Come è cominciata
Sono orfani. Orfani morti di parenti vivi che li hanno abbandonati.
La prima volta che ho notato questa umanità derelitta è stata quando ho trovato, accanto a un cassonetto dell’immondizia, la foto di un tale coi baffi. Una foto piuttosto grande, di quelle che si incorniciano e si appendono in camera da letto o in salotto. Osservandola, ho scoperto che quel signore baffuto era andato fino a Parigi per farsi ritrarre, che era il 1922 e che egli aveva all’incirca 25 anni (buffi i tempi: oggi nessuno si riferirebbe a un ragazzo di 25 anni chiamandolo “signore”, ma la foto parla chiaro, questo coi baffi è un uomo fatto, non un ragazzo). Ho tenuto la foto in soggiorno per molto tempo, su uno scaffale alto della libreria, come se fosse stata quella di un nonno, finché non ho cambiato casa. Ora l’ho conservata, ma so bene dov’è, non l’ho abbandonata, anzi, non è escluso che prima o poi non l’appenda da qualche parte, dando il via così ad una galleria di antenati non miei.
Da quella prima, sono molte le fotografie che ho recuperato sui banchetti dei robivecchi, con bambini, donne, uomini fermati in un istante di vita lontana. Io li ho fatti riscaldare al fuoco del mio interesse, li ho solleticati con una nuova curiosità, ho provato a capirli, a ricordarli immaginandone la vita e inventando per loro vite diverse. Insomma: li ho adottati tutti.
Qui la serie completa.
S’era svegliato alle 5
S’era svegliato alle 5, anche se era domenica. Il prevosto era stato chiaro: “Vi voglio qui alle 7 e mezza, tutti! Prima la messa e poi il fotografo”.

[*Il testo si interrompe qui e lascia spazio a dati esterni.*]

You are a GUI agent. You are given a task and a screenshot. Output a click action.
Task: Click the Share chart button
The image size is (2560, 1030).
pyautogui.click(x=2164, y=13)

Non che gli abiti non fossero tutti pronti e puliti… quelli, anzi, erano già belli e stirati sulla sedia, sin dal pomeriggio, e aveva sistemato il fazzoletto nel taschino e la spilletta al bavero della giacca… No, il fatto è che ci teneva proprio a quella fotografia insieme agli altri della banda, perché erano tutti amici, perché veniva il fotografo della piazza e, soprattutto, perché suonare era da sempre il suo sogno: farlo per davvero, dico, come quel Sormani che se n’era andato a Milano e poi a Buenos Aires.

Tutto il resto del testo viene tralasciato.